Today, there are more than 30,000 artists using Bundle and during 2014, more than 250 million fans legally downloaded a piece of content via the platform.

===1-800-N0TH1NG===
In September 2015, Mason started 1-800-N0TH1NG. Their first product, Bbble (pronounced 'bubble'), launched in September 2016 for iOS. Bbble is a social video trivia platform where one can play solo, challenge friends, or star as the host by snapping video questions.

1-800-N0TH1NG also quietly piloted a new type of gaming experience in July 2016: RoboKong—a live, live-action game that streamed for four hours on Twitch, where viewers got to control real people on the set of the game.

In RoboKong, players take control of a real person on a live set, controlling the actions of the player in the live broadcast by video chat, directing RoboKong as he attempts to escape from a lab teeming with rogue mutants. With little marketing, the live show attracted 684,563 views over four hours, generating four million brand impressions and more than 26,000 fan messages.

===Other projects===
In 2015, Mason was voted the eleventh most creative person in business by Fast Company. He left BitTorrent in June of that year and began working on his second book, a sci-fi novel about piracy in the near future, entitled Broadside.

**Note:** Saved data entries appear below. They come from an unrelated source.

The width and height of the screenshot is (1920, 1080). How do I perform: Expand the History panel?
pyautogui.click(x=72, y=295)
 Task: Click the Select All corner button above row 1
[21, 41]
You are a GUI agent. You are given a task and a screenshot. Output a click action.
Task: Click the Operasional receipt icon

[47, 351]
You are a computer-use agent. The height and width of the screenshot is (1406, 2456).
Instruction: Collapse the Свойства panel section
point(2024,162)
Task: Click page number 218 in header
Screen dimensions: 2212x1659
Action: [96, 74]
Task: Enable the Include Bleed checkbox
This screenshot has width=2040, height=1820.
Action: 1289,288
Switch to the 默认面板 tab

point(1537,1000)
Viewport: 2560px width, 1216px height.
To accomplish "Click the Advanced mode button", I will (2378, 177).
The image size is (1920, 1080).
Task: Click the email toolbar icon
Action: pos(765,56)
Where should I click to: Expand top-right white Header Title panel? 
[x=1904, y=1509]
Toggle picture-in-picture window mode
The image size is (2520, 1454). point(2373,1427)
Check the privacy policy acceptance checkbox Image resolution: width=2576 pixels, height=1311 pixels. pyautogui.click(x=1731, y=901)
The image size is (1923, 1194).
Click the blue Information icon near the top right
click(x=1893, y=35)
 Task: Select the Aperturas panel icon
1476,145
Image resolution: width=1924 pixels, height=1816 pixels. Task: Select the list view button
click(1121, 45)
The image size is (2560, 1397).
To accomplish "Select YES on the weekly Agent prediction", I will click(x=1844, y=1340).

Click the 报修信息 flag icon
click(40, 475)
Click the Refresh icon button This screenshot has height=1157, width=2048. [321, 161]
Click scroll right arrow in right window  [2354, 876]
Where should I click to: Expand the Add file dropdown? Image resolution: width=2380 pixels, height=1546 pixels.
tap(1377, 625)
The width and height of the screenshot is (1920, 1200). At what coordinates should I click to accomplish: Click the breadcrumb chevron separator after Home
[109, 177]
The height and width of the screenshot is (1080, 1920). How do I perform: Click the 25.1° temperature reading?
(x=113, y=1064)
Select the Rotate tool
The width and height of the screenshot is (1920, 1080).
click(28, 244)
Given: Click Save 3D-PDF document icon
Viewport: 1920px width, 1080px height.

In 2013, Mason collaborated with Zegna brand designer Stefano Pilati on the Tumblr-based gN project to launch the designer's first collection.

In 2010, Mason made London Pirate Frequencies, a documentary with Vice on the past, present, and future of pirate radio in London.

In 2009, Mason collaborated with Nicholas Felton on Hard Times, an 'info-graphic novel' for Penguin that won Best in Show that year at SXSW.